Troubleshooting
Kubernetes ImagePullBackOff and Pending Pod Troubleshooting
Complete guide to diagnosing and fixing the most common pod deployment failures
When pods get stuck in Pending or fail with ImagePullBackOff, deployments stop moving and teams lose time quickly. These are some of the most common Kubernetes failure states, and they usually point to a small set of root causes.
This guide walks through how to identify which failure mode you are dealing with, how to debug it, and what to put in place to reduce the chance of it happening again.

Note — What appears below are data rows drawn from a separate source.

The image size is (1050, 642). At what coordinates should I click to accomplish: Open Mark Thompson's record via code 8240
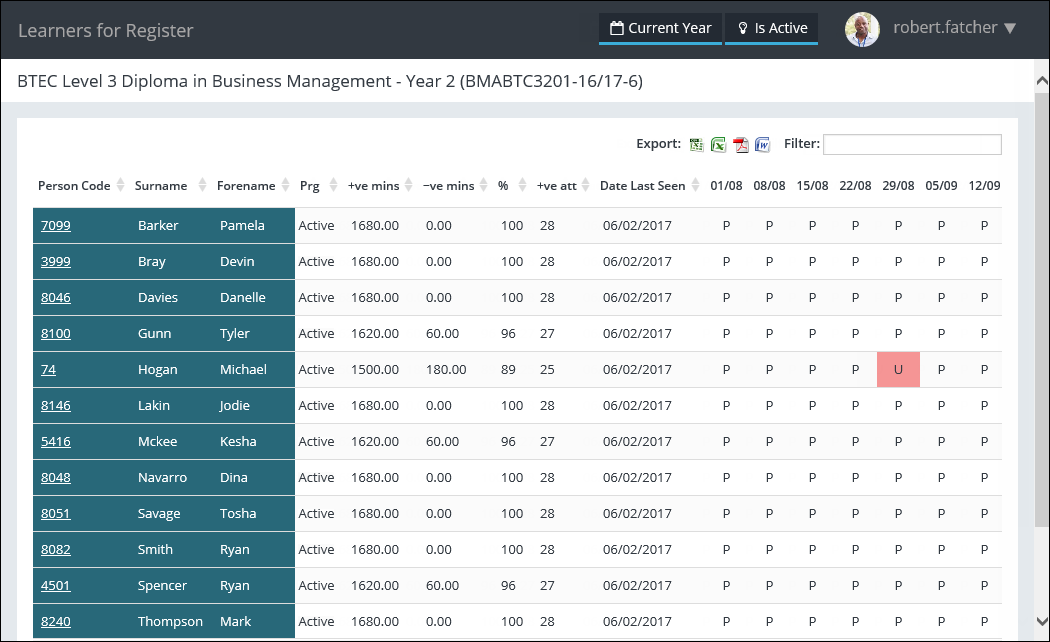tap(55, 621)
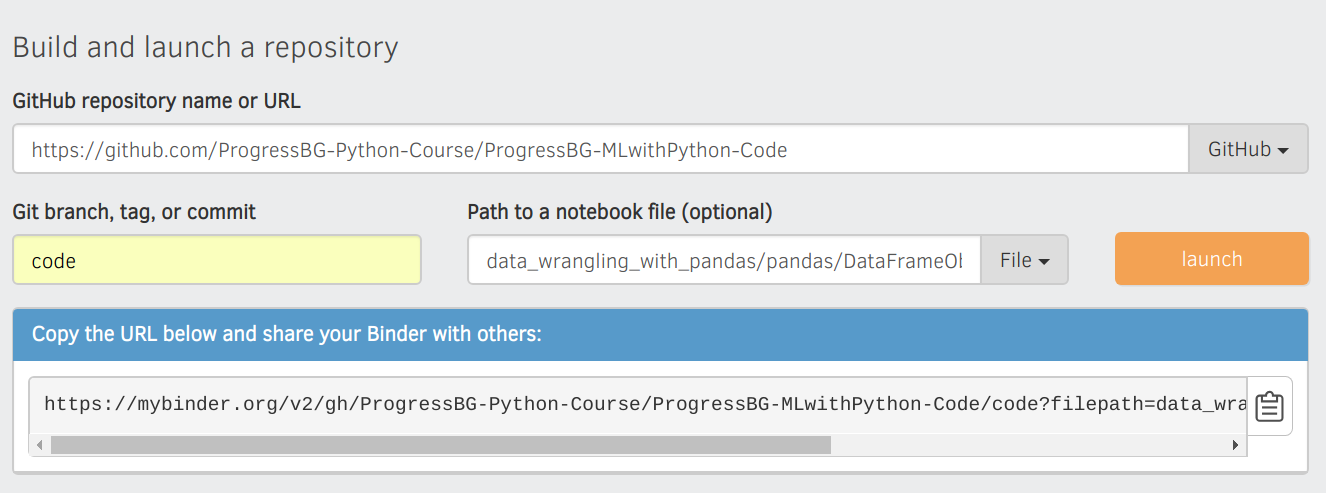
Task: Click the mybinder.org share URL text
Action: click(638, 405)
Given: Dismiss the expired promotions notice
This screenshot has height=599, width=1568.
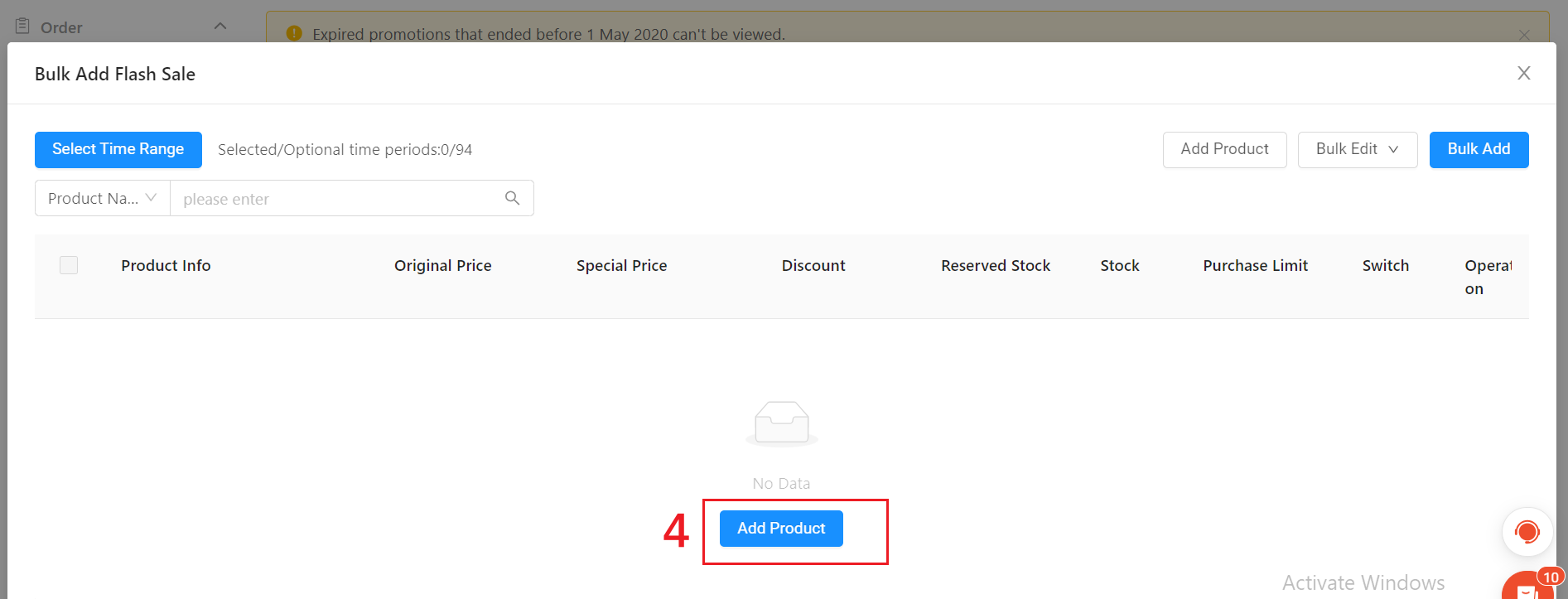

Quick Diagnosis: ImagePullBackOff vs Pending
The first step is to work out whether Kubernetes is failing to pull the container image or failing to schedule the pod onto a node.
ImagePullBackOff
Image pull failures show up like this:
kubectl get pods
NAME READY STATUS RESTARTS AGE
webapp-7d4f8b6c5d-xyz 0/1 ImagePullBackOff 0 2m
Then inspect the pod:
kubectl describe pod webapp-7d4f8b6c5d-xyz
Look for registry authentication problems, invalid image references, missing tags, or network failures.
Pending Pods
Pending pods are different. They never get to the image pull stage because the scheduler cannot place them:
kubectl get pods -o wide
NAME READY STATUS RESTARTS AGE NODE
database-abc123-def 0/1 Pending 0 5m <none>
If the NODE column shows <none>, you are dealing with a scheduling issue rather than an image pull issue.
Step-by-Step ImagePullBackOff Troubleshooting
Check Image Names and Tags
Start by confirming the image reference in the workload:
kubectl get deployment webapp -o yaml | grep image:
Common mistakes include:
- typos in repository or image names
- missing registry prefixes for private images
- non-existent tags
- architecture mismatches between the image and the node
Configure ImagePullSecrets for Private Registries
For private registries, make sure imagePullSecrets is present and correct:
kubectl create secret docker-registry regcred \
--docker-server=your-registry.com \
--docker-username=your-username \
--docker-password=your-password \
--docker-email=your-email@domain.com
Then reference it in the pod spec:
apiVersion: apps/v1
kind: Deployment
spec:
template:
spec:
imagePullSecrets:
- name: regcred
containers:
- name: webapp
image: your-registry.com/webapp:latest
Check Registry Reachability
If the image reference and secret are correct, inspect events for DNS or network issues:
kubectl get events --sort-by=.metadata.creationTimestamp
That often reveals whether the issue is authentication, DNS resolution, or registry connectivity.
Resolving Pending Pod Issues
Pending pods usually point to capacity, scheduling constraints, or policy mismatches.
Resource Pressure
Check node capacity first:
kubectl top nodes
kubectl describe nodes
Then inspect the pending pod:
kubectl describe pod pending-pod-name
Look for FailedScheduling events that mention insufficient CPU, memory, or storage.
Node Affinity, Taints, and Tolerations
If resources look available, check whether the pod has affinity rules, node selectors, or missing tolerations:
kubectl get nodes --show-labels
kubectl describe node node-name
kubectl get pod pending-pod -o yaml | grep -A 10 affinity
If needed, add tolerations like:
spec:
tolerations:
- key: 'node-type'
operator: 'Equal'
value: 'compute'
effect: 'NoSchedule'
The main point is to verify that at least one node in the cluster actually matches the pod’s scheduling requirements.
Prevention Best Practices
Image Management
- use specific image tags instead of
latest - scan images before deployment
- validate private registry access before rollout
- keep image architecture aligned to node architecture
Resource Planning
- set realistic requests and limits
- monitor node capacity trends
- use resource quotas where appropriate
- right-size workloads before the cluster is under pressure
Cluster Health Monitoring
Keep an eye on events, pod health, and cluster resource use:
kubectl get events --watch
kubectl top pods --all-namespaces
That makes it easier to catch scheduling and image issues before they turn into a larger outage.
Conclusion
ImagePullBackOff and Pending are different problems, but both become much easier to solve once you identify which layer is failing. Image pull issues usually come down to image references, credentials, or registry connectivity. Pending pods usually point to resource constraints or scheduling rules. A quick, structured diagnosis path saves a lot of time when the cluster starts pushing back.